DIRECTIVE
Copy out, word for word, the stretch of the entries from the line containing "Open the bogon networks rule settings gear" through the end of the entries, omitting the pictures.

* * *

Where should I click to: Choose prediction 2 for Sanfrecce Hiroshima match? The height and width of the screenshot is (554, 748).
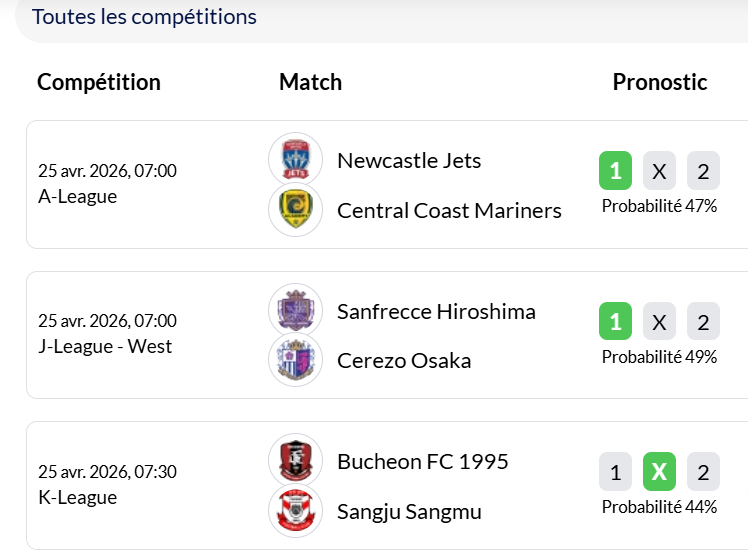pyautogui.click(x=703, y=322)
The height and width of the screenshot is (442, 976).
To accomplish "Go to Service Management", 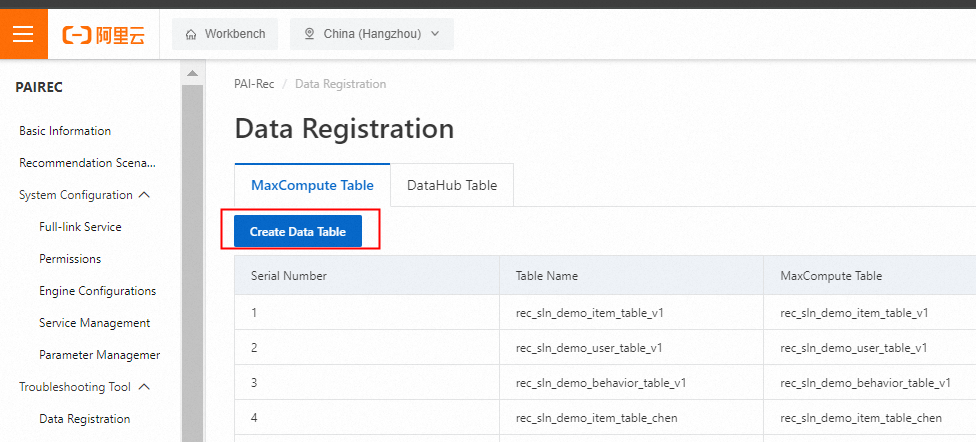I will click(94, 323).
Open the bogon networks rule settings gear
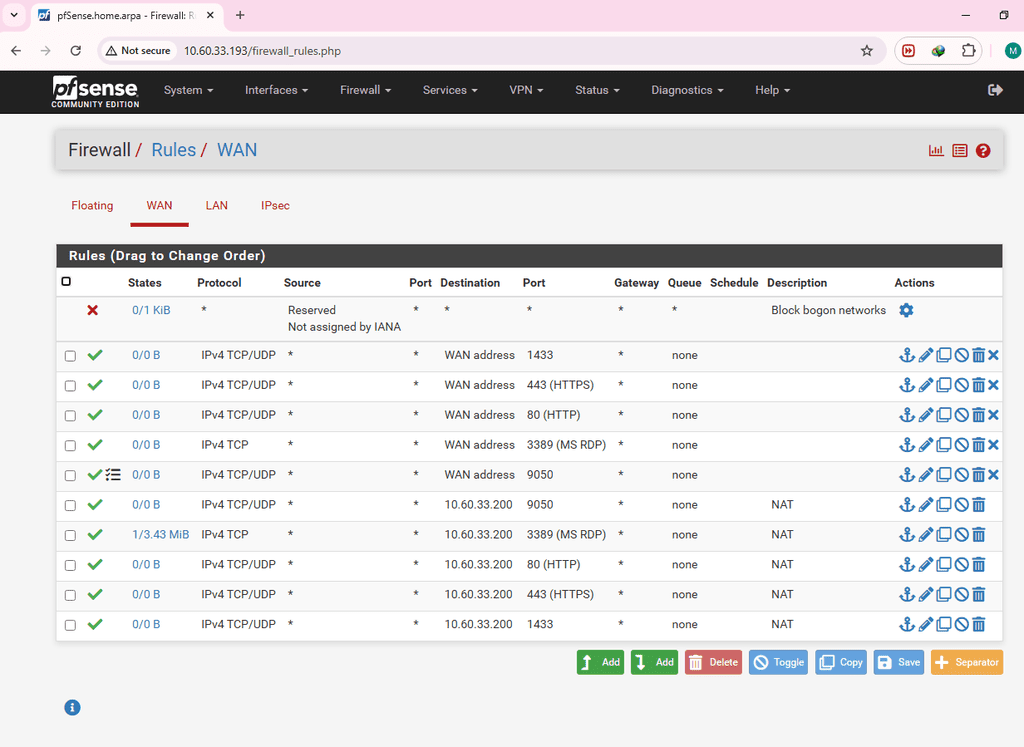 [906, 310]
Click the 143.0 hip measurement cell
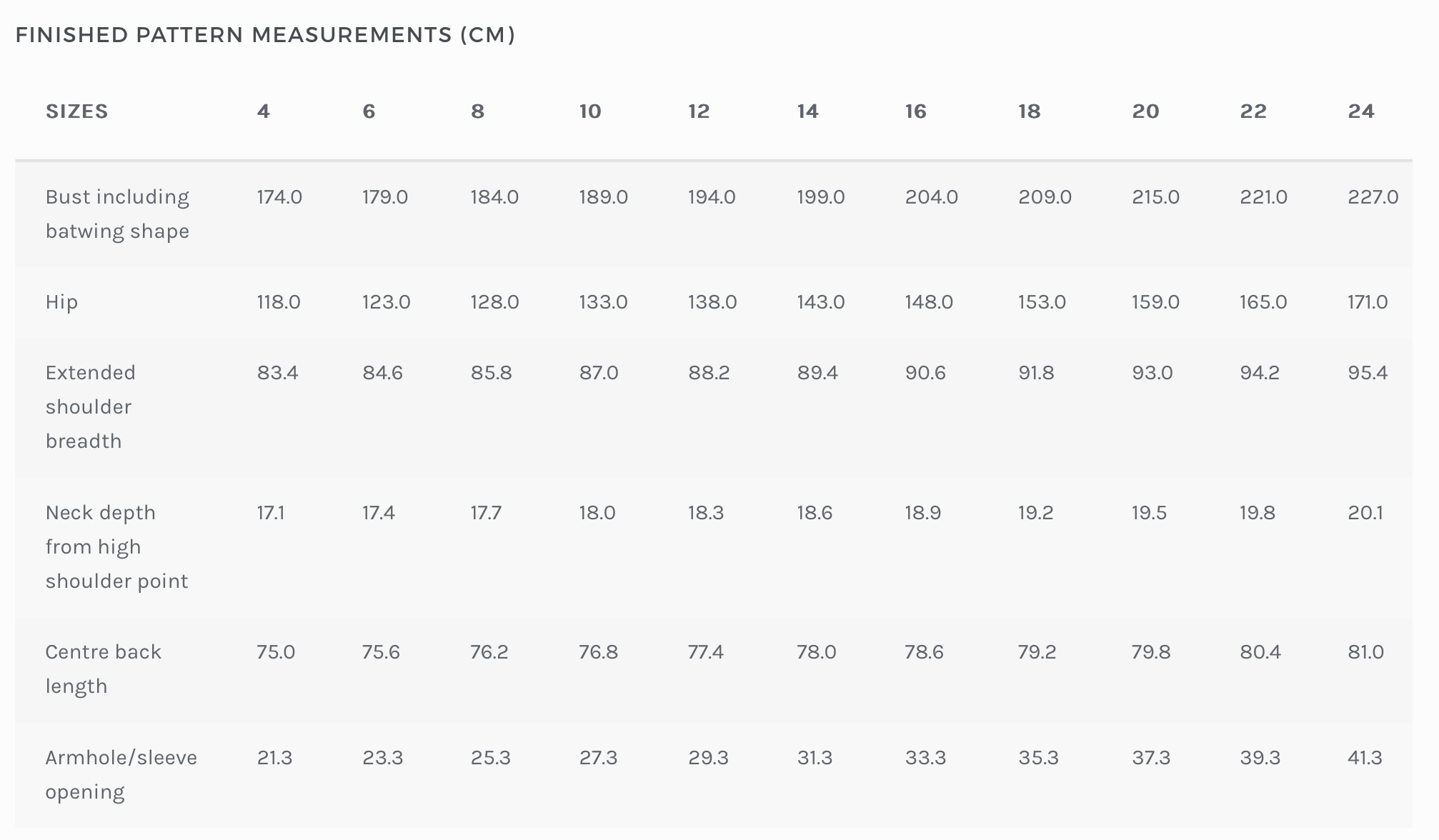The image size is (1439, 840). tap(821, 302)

* * *

WRITTEN RESPONSE
Open the bogon networks rule settings gear
 [906, 310]
Click the 143.0 hip measurement cell
The image size is (1439, 840). tap(821, 302)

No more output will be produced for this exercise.